Inspections conducted pursuant to GL 84-11 disclosed a significant number of 
cracks in BWR piping.  The staff concluded that augmented inspections and 
licensee actions beyond those in GL 84-11 were warranted.  Generic Letter 
88-01 was subsequently issued describing the staff's revised positions on 
what were acceptable actions that licensees/applicants should take to 
minimize the potential for IGSCC.  The staff positions in GL 88-01 
superseded those in GL 84-11 and are beyond the scope of this GSI.

References:

1.   IE Bulletin 82-03 "Stress Corrosion Cracking in Thick-Wall, Large 
     Diameter, Stainless Steel, Recirculation System Piping at BWR Plants," 
     U. S. Nuclear Regulatory Commission, October 14, 1982. 
     
2.   IE Bulletin 82-03, Revision 1, October 28, 1982.

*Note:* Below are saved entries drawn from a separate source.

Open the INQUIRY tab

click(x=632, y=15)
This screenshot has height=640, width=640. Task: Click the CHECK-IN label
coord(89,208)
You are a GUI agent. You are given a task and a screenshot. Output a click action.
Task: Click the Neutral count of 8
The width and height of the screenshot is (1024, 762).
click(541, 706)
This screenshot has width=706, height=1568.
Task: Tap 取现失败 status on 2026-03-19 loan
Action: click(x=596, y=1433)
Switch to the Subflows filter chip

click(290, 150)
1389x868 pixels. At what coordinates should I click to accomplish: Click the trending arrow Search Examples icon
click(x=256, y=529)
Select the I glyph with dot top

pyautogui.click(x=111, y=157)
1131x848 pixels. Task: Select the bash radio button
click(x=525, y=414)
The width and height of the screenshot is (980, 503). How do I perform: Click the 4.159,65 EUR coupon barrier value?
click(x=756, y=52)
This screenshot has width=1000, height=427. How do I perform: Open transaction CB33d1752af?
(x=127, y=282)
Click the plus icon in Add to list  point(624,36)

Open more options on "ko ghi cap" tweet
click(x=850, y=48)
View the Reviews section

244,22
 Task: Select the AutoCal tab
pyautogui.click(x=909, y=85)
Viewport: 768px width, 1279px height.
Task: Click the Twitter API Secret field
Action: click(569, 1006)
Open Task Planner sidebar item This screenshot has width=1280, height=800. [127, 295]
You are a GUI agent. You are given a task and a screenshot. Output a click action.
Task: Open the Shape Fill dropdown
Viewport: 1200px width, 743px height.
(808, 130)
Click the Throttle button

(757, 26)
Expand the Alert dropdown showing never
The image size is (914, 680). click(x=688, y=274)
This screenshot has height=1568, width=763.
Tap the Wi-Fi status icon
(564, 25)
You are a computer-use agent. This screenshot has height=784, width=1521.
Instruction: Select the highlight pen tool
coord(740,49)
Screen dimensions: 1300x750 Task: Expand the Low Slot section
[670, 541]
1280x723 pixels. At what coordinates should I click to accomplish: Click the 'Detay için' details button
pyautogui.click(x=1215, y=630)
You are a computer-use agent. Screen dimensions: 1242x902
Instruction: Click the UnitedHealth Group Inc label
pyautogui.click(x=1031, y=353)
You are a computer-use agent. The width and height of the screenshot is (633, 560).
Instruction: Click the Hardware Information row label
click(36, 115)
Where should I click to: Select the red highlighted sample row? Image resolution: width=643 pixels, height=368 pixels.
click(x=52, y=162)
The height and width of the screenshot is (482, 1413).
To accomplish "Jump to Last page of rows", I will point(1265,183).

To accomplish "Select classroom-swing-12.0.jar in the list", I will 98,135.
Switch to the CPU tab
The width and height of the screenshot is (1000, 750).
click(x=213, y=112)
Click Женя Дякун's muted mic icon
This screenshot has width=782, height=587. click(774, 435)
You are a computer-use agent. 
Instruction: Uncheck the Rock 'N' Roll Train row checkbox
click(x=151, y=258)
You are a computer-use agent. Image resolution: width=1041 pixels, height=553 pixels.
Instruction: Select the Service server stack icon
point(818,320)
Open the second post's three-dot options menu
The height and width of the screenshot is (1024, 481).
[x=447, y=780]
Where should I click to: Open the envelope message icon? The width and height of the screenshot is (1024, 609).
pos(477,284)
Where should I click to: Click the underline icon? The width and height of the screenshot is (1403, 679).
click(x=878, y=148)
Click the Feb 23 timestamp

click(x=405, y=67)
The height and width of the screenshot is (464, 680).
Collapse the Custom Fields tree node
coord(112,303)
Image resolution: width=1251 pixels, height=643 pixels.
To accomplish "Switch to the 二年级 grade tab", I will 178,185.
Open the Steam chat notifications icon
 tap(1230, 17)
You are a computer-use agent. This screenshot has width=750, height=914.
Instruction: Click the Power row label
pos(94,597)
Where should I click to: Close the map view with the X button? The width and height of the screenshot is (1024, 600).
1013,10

3.   IE Bulletin 83-02, "Stress Corrosion Cracking in Large Diameter 
     Stainless Steel Recirculation Systems Piping at BWR Plants," U.S. 
     Nuclear Regulatory Commission, March 4, 1983.

4.   NRC Letter to All Licensees of Operating Reactors, Applicants for 
     Operating License, and Holders of Construction Permits for Boiling 
     Water Reactors, "Inspections of BWR Stainless Steel Piping," (Generic 
     Letter 84-11), April 19, 1984.

5.   NUREG-0313, "Technical Report on Material Selection and Processing 
     Guidelines for BWR Coolant Pressure Boundary Piping," U.S. Nuclear 
     Regulatory Commission, July 1977; Rev. 1, July 1980; Rev. 2, January 
     1988.

6.   NRC Letter to All Licensees of Operating Boiling Water Reactors (BWRs), 
     and Holders of Construction Permits, "NRC Position on IGSCC in BWR 
     Austenitic Stainless Steel Piping (Generic Letter 88-01)," January 25, 
     1988.
.

                                     13

GSI No. 93     (MPA No. B-098)          TITLE:  Steam Binding of Auxiliary
                                                Feedwater Pumps

The issue concerns the potential disabling of auxiliary feedwater pumps by 
steam binding caused by back-leakage of main feedwater past the isolation 
check valves.  IE Bulletin 85-01, issued October 29, 1985, requested that 
certain licensees implement procedures for monitoring the auxiliary 
feedwater piping temperatures for indications of possible back-leakage and 
for restoring the pumps to operable status if steam binding were to occur.

Generic Letter 88-03, issued February 17, 1988, stated that the plants that 
received Bulletin 85-01 should continue following the Bulletin's 
recommendations, and requested that these recommendations be followed on all 
PWR's.

References:

1.   IE Bulletin No. 85-01, "Steam Binding of Auxiliary Feedwater Pumps," 
     U.S. Nuclear Regulatory Commission, October 29, 1985.

2.   NRC Letter to All Licensees, Applicants for Operating Licenses, and 
     Holders of Constructions Permits for Pressurized Water Reactors, 
     "Resolution of Generic Safety Issue 93, 'Steam Binding of Auxiliary 
     Feedwater Pumps' (Generic Letter 88-03)," February 17, 1988.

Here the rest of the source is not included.